In announcing yet another takedown of Iranian Pages in October 2018, Facebook’s Gleicher declared that “coordinated inauthentic behavior” occurs when “people or organizations create networks of accounts to mislead others about who they are what they’re doing.” That certainly doesn’t apply to those who provided the content for the American Herald Tribune.

Thus the takedown of the publication by Facebook, with FBI and FireEye encouragement represents a disturbing precedent for future actions against individuals who criticize US foreign policy and outlets that attack corporate media narratives.

Shelby Pierson, the CIA official appointed by then director of national intelligence in July 2019 to chair the inter-agency “Election Executive and Leadership Board,” appeared to hint at differences in the criteria employed by his agency and the FBI on foreign and alternative media.
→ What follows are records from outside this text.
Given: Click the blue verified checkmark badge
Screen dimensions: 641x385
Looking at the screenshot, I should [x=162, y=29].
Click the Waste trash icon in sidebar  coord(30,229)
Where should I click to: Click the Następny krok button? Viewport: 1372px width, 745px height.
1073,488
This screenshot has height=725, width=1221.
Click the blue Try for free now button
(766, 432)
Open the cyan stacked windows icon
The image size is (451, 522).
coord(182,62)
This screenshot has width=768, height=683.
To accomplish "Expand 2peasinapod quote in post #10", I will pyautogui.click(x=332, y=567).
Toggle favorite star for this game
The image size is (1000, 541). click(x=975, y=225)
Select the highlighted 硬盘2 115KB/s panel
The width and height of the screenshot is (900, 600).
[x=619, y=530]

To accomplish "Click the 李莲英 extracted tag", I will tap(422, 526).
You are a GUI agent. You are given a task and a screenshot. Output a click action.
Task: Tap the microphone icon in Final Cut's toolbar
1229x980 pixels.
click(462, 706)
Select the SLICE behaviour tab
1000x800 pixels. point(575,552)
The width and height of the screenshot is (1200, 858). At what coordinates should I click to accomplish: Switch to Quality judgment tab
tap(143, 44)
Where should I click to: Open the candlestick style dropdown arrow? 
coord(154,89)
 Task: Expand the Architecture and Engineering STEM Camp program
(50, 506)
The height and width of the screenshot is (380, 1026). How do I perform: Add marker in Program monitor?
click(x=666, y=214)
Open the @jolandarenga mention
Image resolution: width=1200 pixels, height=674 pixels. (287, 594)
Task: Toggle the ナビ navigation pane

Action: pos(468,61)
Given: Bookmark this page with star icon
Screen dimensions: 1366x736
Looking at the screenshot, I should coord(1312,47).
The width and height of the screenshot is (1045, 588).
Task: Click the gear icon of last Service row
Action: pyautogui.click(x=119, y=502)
In an interview with former acting CIA Director Michael Morrell in February, Pierson said, “[P]articularly on the [foreign] influence side of the house, when you’re talking about blended content with First Amendment-protected speech…against the backdrop of a political paradigm and you’re involving yourself in those activities, I think that makes it more complicated” (emphasis added).

Further emphasizing the uncertainty surrounding the FBI’s methods of online media suppression, she added that the position in question “doesn’t have the same unanimity that we have in the counterterrorism context.”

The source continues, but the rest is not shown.